La presencia de un grano apreciable hace que este material no sea el de elección para este tipo de fotografías. Pero a pesar de todo, no resulta desdeñable la cantidad de detalle que conservamos en las fotografías. La película sale más airosa de la difícil prueba de lo que yo había pensado. Por lo tanto, no sería un material de elección para la macrofotografía, pero si en el marco de una sesión de fotografía general surge la ocasión, tampoco desecharía la posibilidad de hacer la foto.

Pasemos a la siguiente situación. Vamos por el Parque Grande de Zaragoza un domingo por la mañana. Es verano todavía, aunque el tiempo ha empezado a mostrar termómetros muuuuuucho más moderados en sus temperaturas y las nubes empiezan a hacer presencia sobre la ciudad con más frecuencia. No obstante, es una mañana agradable y hay mucha gente practicando el deporte y otras actividades de esparcimiento. Vamos a usar el teleobjetivo con el duplicador para intentar obtener alguna fotografía de acción o algún retrato no posado.

Dos cuestiones a destacar. La primera en el ámbito de las limitaciones. La Canon EOS 650 es la cámara de enfoque automático de la gama EOS más antigua. Por lo tanto, su sistema de enfoque es más precario que las que le siguieron. Mas lento. Y con un único sensor de enfoque en el centro del fotograma. Así que hubo que tener cuidadito para enfocar correctamente con el modo de enfoque continuo. Salió airosa del trance, pero bueno... trabajando más con la idea de adelantarse a los acontecimientos que con la de confiar en los automatismos.

La segunda es positiva. Tiene que ver con el rendimiento con los tonos de piel de cara a su uso en retratos. Salvo una de las imágenes, que está un poco justa de luz, en general esta película ha producido unos tonos de piel bastante agradables y menos fríos de lo que esperaba para un producto Fujifilm. Así que no es desdeñable como material para retrato.

¿Cuáles son mis impresiones generales con esta película? Bien, es una película de alta sensibilidad, pero que claramente da mejores resultados cuando hay una buena luz en la escena.  Escenas con poca luz y poco contraste quedan muy apagadas.

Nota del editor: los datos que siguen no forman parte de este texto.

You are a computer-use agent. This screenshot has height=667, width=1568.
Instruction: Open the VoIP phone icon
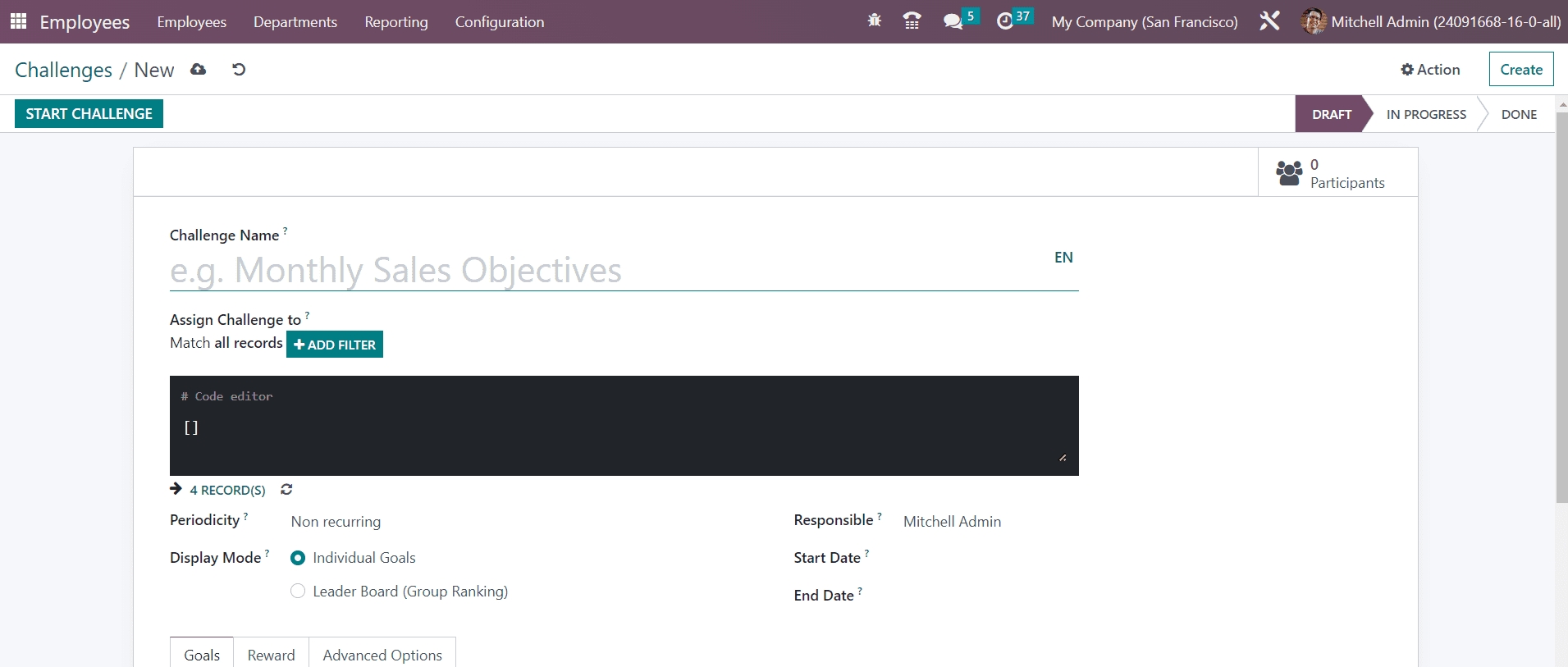[x=912, y=21]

Probablemente, en ese caso habría que haber dado algún paso más de exposición. Esto hace que en estos momentos la vea más como una película adecuada para la acción, permitiendo velocidades de obturación más alta, que como una película para usar cuando la luz se agota.

Y eso sí, no acabo de ver la necesidad de ponerse a buscarla por el mundo, con precios altos, cuando una Portra 400 puede dar unos buenos resultados. Expuesta a IE 800 o 1600 con uno o dos pasos de forzado. No es barata, pero es más barata, mucho más fácil de encontrar, y da buenos resultados. Pero no tenéis por qué fiaros de mí. Probadlas y comprobad como se adaptan a vuestros estilos personales de fotografiar.

Por cierto, mientras escribía me he dado cuenta de que ya había probado esta película en el pasado, bajo el nombre de XTra 800, claro.